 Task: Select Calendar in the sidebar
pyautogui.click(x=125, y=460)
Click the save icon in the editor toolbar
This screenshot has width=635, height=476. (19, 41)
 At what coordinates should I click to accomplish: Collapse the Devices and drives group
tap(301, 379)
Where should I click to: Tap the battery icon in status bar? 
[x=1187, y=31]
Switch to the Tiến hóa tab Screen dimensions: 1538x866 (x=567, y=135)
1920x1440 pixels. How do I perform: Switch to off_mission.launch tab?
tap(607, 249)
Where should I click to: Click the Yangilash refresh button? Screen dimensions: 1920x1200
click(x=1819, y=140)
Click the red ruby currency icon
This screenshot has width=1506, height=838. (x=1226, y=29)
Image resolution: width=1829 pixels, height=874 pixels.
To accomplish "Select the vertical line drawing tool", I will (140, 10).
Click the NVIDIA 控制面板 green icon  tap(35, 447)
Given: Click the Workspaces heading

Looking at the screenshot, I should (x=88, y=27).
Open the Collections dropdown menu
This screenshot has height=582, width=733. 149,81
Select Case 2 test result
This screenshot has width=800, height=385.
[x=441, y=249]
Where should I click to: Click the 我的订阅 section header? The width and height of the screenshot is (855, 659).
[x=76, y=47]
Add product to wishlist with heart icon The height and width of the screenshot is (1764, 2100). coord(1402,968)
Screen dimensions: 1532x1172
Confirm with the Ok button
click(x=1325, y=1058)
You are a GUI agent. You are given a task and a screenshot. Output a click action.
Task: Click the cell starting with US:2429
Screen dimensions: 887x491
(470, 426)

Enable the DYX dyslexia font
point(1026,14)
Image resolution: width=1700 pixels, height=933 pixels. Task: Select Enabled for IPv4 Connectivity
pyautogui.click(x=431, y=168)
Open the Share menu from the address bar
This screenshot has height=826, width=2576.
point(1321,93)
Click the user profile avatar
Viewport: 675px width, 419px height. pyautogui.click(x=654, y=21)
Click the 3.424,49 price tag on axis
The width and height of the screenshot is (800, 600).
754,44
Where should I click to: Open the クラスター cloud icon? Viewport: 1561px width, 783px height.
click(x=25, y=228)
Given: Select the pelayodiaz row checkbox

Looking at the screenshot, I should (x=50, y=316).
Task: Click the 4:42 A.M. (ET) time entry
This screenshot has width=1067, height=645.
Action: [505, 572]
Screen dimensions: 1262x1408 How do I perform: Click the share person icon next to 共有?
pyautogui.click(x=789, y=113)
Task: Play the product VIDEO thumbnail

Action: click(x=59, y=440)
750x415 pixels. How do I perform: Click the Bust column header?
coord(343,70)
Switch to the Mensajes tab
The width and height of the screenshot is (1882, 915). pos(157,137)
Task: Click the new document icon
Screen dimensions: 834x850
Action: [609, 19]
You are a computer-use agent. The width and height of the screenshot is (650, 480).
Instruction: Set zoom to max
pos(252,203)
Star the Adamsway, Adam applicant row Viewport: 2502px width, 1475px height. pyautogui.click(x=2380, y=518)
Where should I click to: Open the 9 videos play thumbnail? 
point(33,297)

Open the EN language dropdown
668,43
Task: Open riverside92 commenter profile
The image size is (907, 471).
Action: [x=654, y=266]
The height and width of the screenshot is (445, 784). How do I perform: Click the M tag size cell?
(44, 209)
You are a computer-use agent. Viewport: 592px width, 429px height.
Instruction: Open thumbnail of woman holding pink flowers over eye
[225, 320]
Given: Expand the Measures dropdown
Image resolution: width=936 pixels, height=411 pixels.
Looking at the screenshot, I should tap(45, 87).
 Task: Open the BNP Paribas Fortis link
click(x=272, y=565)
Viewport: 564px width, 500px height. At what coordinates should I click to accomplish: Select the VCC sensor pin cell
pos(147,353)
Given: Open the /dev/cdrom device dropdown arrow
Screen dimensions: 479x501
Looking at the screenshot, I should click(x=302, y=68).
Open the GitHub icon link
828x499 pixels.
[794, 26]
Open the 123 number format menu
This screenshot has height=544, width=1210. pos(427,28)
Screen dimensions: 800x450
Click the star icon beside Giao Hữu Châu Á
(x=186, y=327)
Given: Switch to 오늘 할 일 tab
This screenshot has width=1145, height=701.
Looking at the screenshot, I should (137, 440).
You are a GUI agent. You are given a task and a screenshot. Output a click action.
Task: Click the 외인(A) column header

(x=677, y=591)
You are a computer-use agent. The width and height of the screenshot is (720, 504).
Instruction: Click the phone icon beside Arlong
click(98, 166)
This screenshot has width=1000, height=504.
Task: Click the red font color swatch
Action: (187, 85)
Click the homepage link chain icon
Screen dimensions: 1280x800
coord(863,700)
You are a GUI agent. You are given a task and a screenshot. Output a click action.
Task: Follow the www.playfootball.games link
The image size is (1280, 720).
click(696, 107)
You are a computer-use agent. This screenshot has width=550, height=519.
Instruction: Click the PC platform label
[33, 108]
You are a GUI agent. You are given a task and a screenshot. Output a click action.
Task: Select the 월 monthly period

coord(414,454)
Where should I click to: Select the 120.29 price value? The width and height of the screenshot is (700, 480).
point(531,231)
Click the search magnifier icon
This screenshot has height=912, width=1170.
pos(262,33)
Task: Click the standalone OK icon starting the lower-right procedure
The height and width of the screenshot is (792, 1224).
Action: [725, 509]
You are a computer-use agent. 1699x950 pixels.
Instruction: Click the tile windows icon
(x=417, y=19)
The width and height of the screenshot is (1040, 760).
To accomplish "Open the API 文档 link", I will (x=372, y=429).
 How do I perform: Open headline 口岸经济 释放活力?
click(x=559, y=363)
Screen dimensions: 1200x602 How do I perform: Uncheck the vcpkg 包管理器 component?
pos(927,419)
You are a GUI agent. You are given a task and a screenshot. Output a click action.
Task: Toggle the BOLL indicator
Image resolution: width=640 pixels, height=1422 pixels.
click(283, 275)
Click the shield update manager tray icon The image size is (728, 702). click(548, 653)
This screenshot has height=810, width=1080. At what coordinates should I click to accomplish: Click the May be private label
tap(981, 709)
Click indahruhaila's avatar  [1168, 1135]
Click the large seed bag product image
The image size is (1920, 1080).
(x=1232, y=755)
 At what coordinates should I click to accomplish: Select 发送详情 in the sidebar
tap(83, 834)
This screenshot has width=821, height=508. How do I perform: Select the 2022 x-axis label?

* * *

Short task: Reproduce all of the data above line for line, without changing a single character.

Output:
 Task: Select Calendar in the sidebar
pyautogui.click(x=125, y=460)
Click the save icon in the editor toolbar
This screenshot has width=635, height=476. (19, 41)
 At what coordinates should I click to accomplish: Collapse the Devices and drives group
tap(301, 379)
Where should I click to: Tap the battery icon in status bar? 
[x=1187, y=31]
Switch to the Tiến hóa tab Screen dimensions: 1538x866 (x=567, y=135)
1920x1440 pixels. How do I perform: Switch to off_mission.launch tab?
tap(607, 249)
Where should I click to: Click the Yangilash refresh button? Screen dimensions: 1920x1200
click(x=1819, y=140)
Click the red ruby currency icon
This screenshot has width=1506, height=838. (x=1226, y=29)
Image resolution: width=1829 pixels, height=874 pixels.
To accomplish "Select the vertical line drawing tool", I will (140, 10).
Click the NVIDIA 控制面板 green icon  tap(35, 447)
Given: Click the Workspaces heading

Looking at the screenshot, I should (x=88, y=27).
Open the Collections dropdown menu
This screenshot has height=582, width=733. 149,81
Select Case 2 test result
This screenshot has width=800, height=385.
[x=441, y=249]
Where should I click to: Click the 我的订阅 section header? The width and height of the screenshot is (855, 659).
[x=76, y=47]
Add product to wishlist with heart icon The height and width of the screenshot is (1764, 2100). coord(1402,968)
Screen dimensions: 1532x1172
Confirm with the Ok button
click(x=1325, y=1058)
You are a GUI agent. You are given a task and a screenshot. Output a click action.
Task: Click the cell starting with US:2429
Screen dimensions: 887x491
(470, 426)

Enable the DYX dyslexia font
point(1026,14)
Image resolution: width=1700 pixels, height=933 pixels. Task: Select Enabled for IPv4 Connectivity
pyautogui.click(x=431, y=168)
Open the Share menu from the address bar
This screenshot has height=826, width=2576.
point(1321,93)
Click the user profile avatar
Viewport: 675px width, 419px height. pyautogui.click(x=654, y=21)
Click the 3.424,49 price tag on axis
The width and height of the screenshot is (800, 600).
754,44
Where should I click to: Open the クラスター cloud icon? Viewport: 1561px width, 783px height.
click(x=25, y=228)
Given: Select the pelayodiaz row checkbox

Looking at the screenshot, I should (x=50, y=316).
Task: Click the 4:42 A.M. (ET) time entry
This screenshot has width=1067, height=645.
Action: [505, 572]
Screen dimensions: 1262x1408 How do I perform: Click the share person icon next to 共有?
pyautogui.click(x=789, y=113)
Task: Play the product VIDEO thumbnail

Action: click(x=59, y=440)
750x415 pixels. How do I perform: Click the Bust column header?
coord(343,70)
Switch to the Mensajes tab
The width and height of the screenshot is (1882, 915). pos(157,137)
Task: Click the new document icon
Screen dimensions: 834x850
Action: [609, 19]
You are a computer-use agent. The width and height of the screenshot is (650, 480).
Instruction: Set zoom to max
pos(252,203)
Star the Adamsway, Adam applicant row Viewport: 2502px width, 1475px height. pyautogui.click(x=2380, y=518)
Where should I click to: Open the 9 videos play thumbnail? 
point(33,297)

Open the EN language dropdown
668,43
Task: Open riverside92 commenter profile
The image size is (907, 471).
Action: [x=654, y=266]
The height and width of the screenshot is (445, 784). How do I perform: Click the M tag size cell?
(44, 209)
You are a computer-use agent. Viewport: 592px width, 429px height.
Instruction: Open thumbnail of woman holding pink flowers over eye
[225, 320]
Given: Expand the Measures dropdown
Image resolution: width=936 pixels, height=411 pixels.
Looking at the screenshot, I should tap(45, 87).
 Task: Open the BNP Paribas Fortis link
click(x=272, y=565)
Viewport: 564px width, 500px height. At what coordinates should I click to accomplish: Select the VCC sensor pin cell
pos(147,353)
Given: Open the /dev/cdrom device dropdown arrow
Screen dimensions: 479x501
Looking at the screenshot, I should click(x=302, y=68).
Open the GitHub icon link
828x499 pixels.
[794, 26]
Open the 123 number format menu
This screenshot has height=544, width=1210. pos(427,28)
Screen dimensions: 800x450
Click the star icon beside Giao Hữu Châu Á
(x=186, y=327)
Given: Switch to 오늘 할 일 tab
This screenshot has width=1145, height=701.
Looking at the screenshot, I should (137, 440).
You are a GUI agent. You are given a task and a screenshot. Output a click action.
Task: Click the 외인(A) column header

(x=677, y=591)
You are a computer-use agent. The width and height of the screenshot is (720, 504).
Instruction: Click the phone icon beside Arlong
click(98, 166)
This screenshot has width=1000, height=504.
Task: Click the red font color swatch
Action: (187, 85)
Click the homepage link chain icon
Screen dimensions: 1280x800
coord(863,700)
You are a GUI agent. You are given a task and a screenshot. Output a click action.
Task: Follow the www.playfootball.games link
The image size is (1280, 720).
click(696, 107)
You are a computer-use agent. This screenshot has width=550, height=519.
Instruction: Click the PC platform label
[33, 108]
You are a GUI agent. You are given a task and a screenshot. Output a click action.
Task: Select the 월 monthly period

coord(414,454)
Where should I click to: Select the 120.29 price value? The width and height of the screenshot is (700, 480).
point(531,231)
Click the search magnifier icon
This screenshot has height=912, width=1170.
pos(262,33)
Task: Click the standalone OK icon starting the lower-right procedure
The height and width of the screenshot is (792, 1224).
Action: [725, 509]
You are a computer-use agent. 1699x950 pixels.
Instruction: Click the tile windows icon
(x=417, y=19)
The width and height of the screenshot is (1040, 760).
To accomplish "Open the API 文档 link", I will (x=372, y=429).
 How do I perform: Open headline 口岸经济 释放活力?
click(x=559, y=363)
Screen dimensions: 1200x602 How do I perform: Uncheck the vcpkg 包管理器 component?
pos(927,419)
You are a GUI agent. You are given a task and a screenshot. Output a click action.
Task: Toggle the BOLL indicator
Image resolution: width=640 pixels, height=1422 pixels.
click(283, 275)
Click the shield update manager tray icon The image size is (728, 702). click(548, 653)
This screenshot has height=810, width=1080. At what coordinates should I click to accomplish: Click the May be private label
tap(981, 709)
Click indahruhaila's avatar  [1168, 1135]
Click the large seed bag product image
The image size is (1920, 1080).
(x=1232, y=755)
 At what coordinates should I click to accomplish: Select 发送详情 in the sidebar
tap(83, 834)
This screenshot has width=821, height=508. How do I perform: Select the 2022 x-axis label?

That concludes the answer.